--- Given passage ---

What Took Them So Long?

A few random thoughts (not all of them mine) regarding the U.S. Supreme Court’s decision to strike down Donald Trump’s global reign of economic terror by means of his “signature policy initiative,” namely his tariffs-by-mood-ring-and-mean-girl-whim fanaticism.


First, from former Republican congressman Justin Amash on X:

I’m not sure there’s ever been a president more distant from the ideals of the Founders of the United States and the Framers of the Constitution—and more detached from the core American culture of liberty, individualism, and self-determination—than President Trump.

That supremely moderate statement is what must count as a diplomatic and tactful assessment in the Trump era. To paraphrase Amash’s excellent summary of the facts: There may perhaps have been one man among the other forty-four American presidents who was more anti-American in his opinions, instincts, and presidential actions than Donald Trump, but I cannot name any such man with any confidence. Pithy understatement of the day, that.


It has been almost fourteen years since I wrote a popular article at American Thinker attacking Supreme Court Chief Justice John Roberts’ fateful decision on Obamacare’s individual mandate, in which I argued that his choice to side with the progressive justices in that case amounted to an abandonment of a core principle of what used to be called constitutional conservatism. It seems to me that fourteen years is a long time for a supreme court justice to wait to restore his honor in the eyes of the American Founders. However, with his choice to lead the majority in overturning Trump’s bogus and tyrannical application of an “emergency powers” law to circumvent the Constitution’s definitive separation of powers in a very obvious non-emergency situation — non-emergency in both the underlying conditions at issue and in the long-term and ever-malleable nature of the action itself — Roberts has at least taken a significant step towards redeeming himself as any sort of constitutionalist judge.

--- Records ---

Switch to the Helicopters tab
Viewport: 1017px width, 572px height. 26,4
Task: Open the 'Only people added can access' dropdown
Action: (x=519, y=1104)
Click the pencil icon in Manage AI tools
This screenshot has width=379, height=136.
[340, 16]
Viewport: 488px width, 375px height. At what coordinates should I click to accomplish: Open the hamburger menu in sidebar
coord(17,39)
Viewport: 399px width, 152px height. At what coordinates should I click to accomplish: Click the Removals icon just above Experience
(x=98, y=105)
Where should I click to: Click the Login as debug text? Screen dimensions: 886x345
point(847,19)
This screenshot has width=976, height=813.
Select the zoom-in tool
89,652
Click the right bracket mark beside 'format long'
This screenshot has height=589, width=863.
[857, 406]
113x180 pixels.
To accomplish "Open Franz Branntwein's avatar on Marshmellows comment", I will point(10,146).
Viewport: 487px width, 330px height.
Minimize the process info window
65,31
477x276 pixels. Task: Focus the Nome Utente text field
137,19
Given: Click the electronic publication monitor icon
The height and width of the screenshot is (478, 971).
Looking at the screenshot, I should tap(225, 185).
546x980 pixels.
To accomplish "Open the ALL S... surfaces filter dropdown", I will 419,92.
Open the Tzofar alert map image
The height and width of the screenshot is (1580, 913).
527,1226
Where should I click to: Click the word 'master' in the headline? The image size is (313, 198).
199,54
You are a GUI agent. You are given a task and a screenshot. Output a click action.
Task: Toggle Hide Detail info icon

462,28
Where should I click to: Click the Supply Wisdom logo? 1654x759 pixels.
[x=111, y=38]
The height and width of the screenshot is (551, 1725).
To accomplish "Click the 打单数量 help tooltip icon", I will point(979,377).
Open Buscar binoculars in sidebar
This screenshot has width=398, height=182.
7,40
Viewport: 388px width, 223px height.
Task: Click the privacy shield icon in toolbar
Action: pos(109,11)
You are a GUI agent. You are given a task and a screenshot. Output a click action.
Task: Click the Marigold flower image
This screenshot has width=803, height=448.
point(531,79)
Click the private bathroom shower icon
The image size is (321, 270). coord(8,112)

---

**Your tasks:**
A. In the tariff-ruling commentary, condense the paragraph beginning "It has been almost fourteen years" into a short bulleted list that keeps its main facts.
B. According to the tariff-ruling commentary, what political position did Justin Amash formerly hold?
C. Continue the tariff-ruling commentary from its final sentence, in the same voice.

**Answers per task:**
A.
- Almost fourteen years ago, the writer published a popular American Thinker article attacking Chief Justice John Roberts' decision on Obamacare's individual mandate.
- That article argued that Roberts, by siding with the progressive justices, abandoned a core principle of constitutional conservatism.
- The writer considers fourteen years a long wait for Roberts to restore his honor in the eyes of the American Founders.
- Roberts has now led the majority in overturning Trump's use of an "emergency powers" law to circumvent the Constitution's separation of powers in a non-emergency situation.
- The writer sees that ruling as a significant step toward Roberts redeeming himself as a constitutionalist judge.

B. He was a Republican congressman.

C.
Of course Trump’s apologists in the Supreme Court and elsewhere will call this decision an outrage, an attack on proper presidential authority, and of course evidence of their ever-handy but non-existent diagnosis, Trump Derangement Syndrome. Unlike those apologists, however, who have proven to possess the most conveniently selective memories in the history of spiritual senility, I remember very well when fake conservatives like Mark Levin used to warn publicly about the dangerous potential for despotic abuse lurking in the old emergency powers laws of the 1970s — while Barack Obama was president — but who have now taken a one-hundred-and-eighty-degree turn in favor of defending precisely the kind of abuses they were imagining and hyperventilating about in Obama’s case, when the (real, not imagined) abuser of those laws happens to be a man who invites them to parties at his luxury mansion in Florida and grants them the privilege of shining his fool’s gold belt buckles. What would these people — I speak not only of the famous and profiteering ones, but the millions more who get nothing at all from the deal but the thrill of belonging to a rich cretin’s fan club — not sell themselves and their country out for at this point? Truly, try to persuade me that there is something they would not sell out in Trump’s name. Anything at all. I’m not picky. They can keep the defense of a notorious sex trafficker’s best friend, the random threats to invade NATO allies, the open and continual apologias for a serial critic-poisoning KGB dictator, the flagrant and repeatedly proven lies about a supposedly stolen election (proven by investigators who were working on Trump’s behalf!), the infinitely exploding national debt, the masked nationalized secret police force assaults on, and unaccountable murders of, non-violent American citizens, and all the rest of the well-known cases. Just give me one small thing, the pettiest little thing, that they would not defend and support merely to remain pure and ungainsayable in their absolute sycophancy to Trump. I’ll wait as long as you like.